____ Available data
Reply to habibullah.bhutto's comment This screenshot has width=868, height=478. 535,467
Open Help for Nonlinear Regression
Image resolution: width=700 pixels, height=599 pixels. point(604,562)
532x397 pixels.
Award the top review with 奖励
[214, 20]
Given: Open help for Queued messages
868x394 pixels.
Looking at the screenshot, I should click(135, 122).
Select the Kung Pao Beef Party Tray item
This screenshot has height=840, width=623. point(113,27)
________
____ Available data
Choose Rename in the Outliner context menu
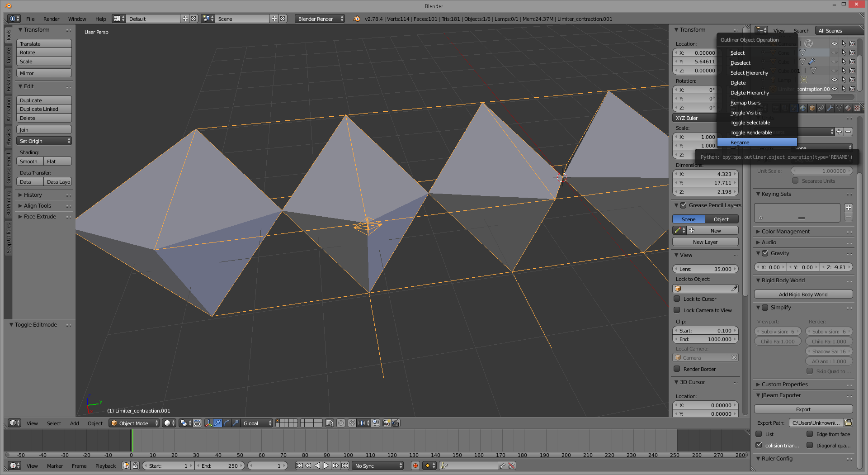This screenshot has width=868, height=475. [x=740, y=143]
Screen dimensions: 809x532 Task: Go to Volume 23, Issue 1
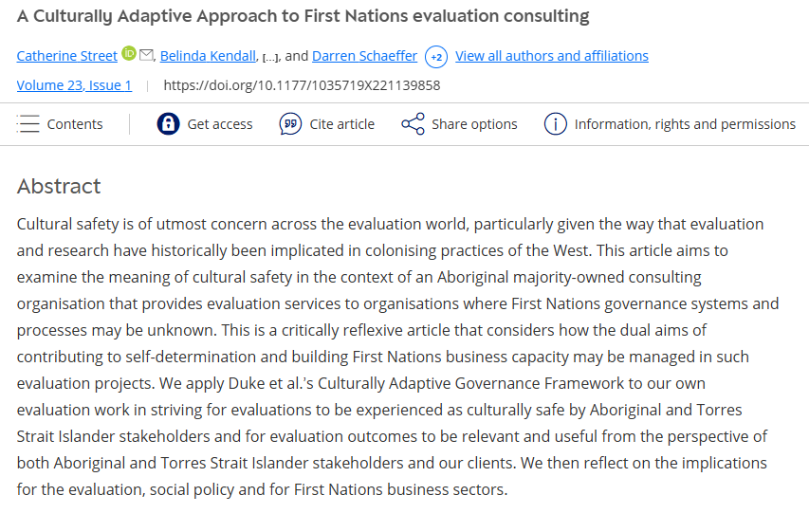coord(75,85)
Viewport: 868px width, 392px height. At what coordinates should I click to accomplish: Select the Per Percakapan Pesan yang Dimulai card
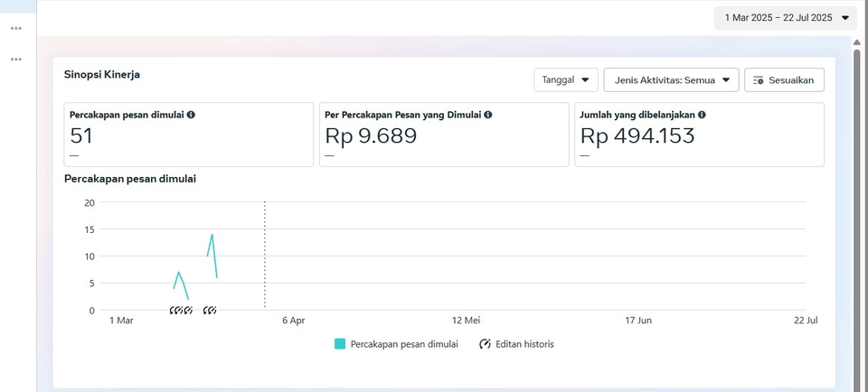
________
____ Available data
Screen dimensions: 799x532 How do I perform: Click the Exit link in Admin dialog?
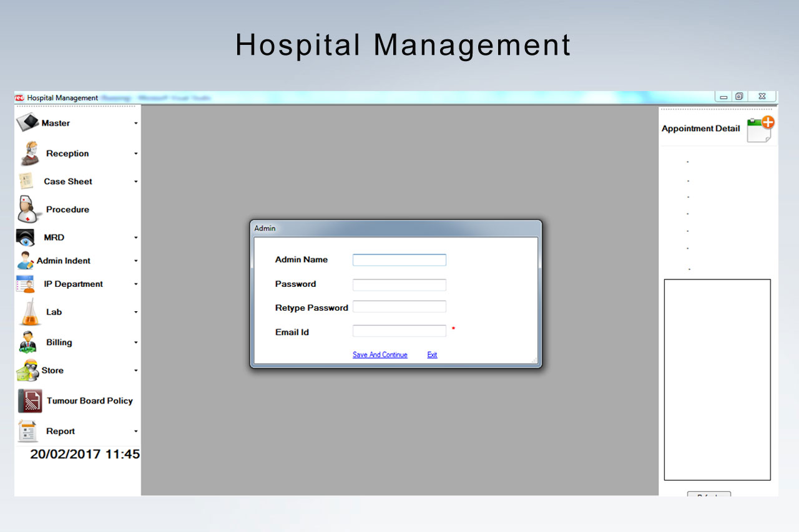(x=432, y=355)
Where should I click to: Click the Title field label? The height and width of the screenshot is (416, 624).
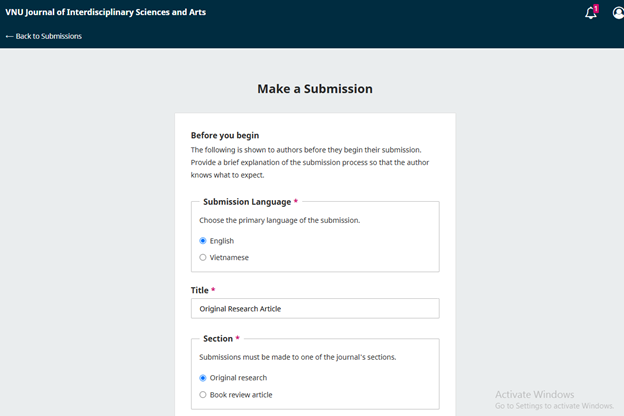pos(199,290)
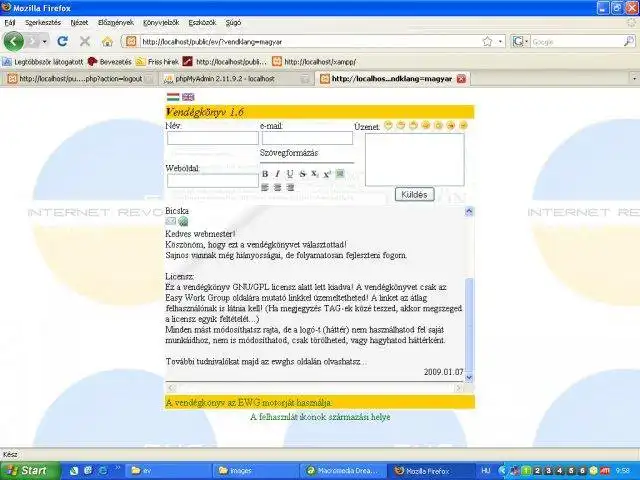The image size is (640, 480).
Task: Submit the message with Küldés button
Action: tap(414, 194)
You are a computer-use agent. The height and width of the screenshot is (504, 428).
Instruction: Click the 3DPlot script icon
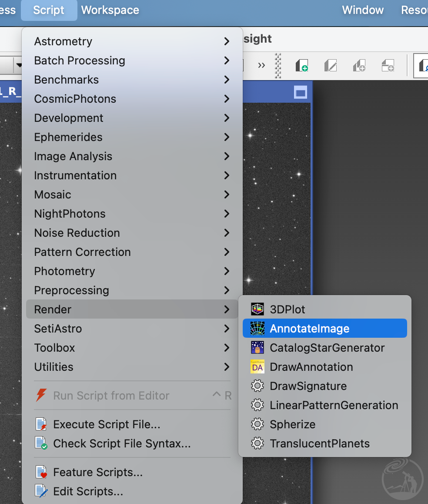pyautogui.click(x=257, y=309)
________
Action item: With pictures excluded, reproduce exactly the lines above from the one containing "Screen dimensions: 809x532" down to the one containing "Viewport: 868px width, 392px", those two included.

Solution to this problem:
Screen dimensions: 809x532 Task: Go to Volume 23, Issue 1
coord(75,85)
Viewport: 868px width, 392px height. At what coordinates should I click to accomplish: Select the Per Percakapan Pesan yang Dimulai card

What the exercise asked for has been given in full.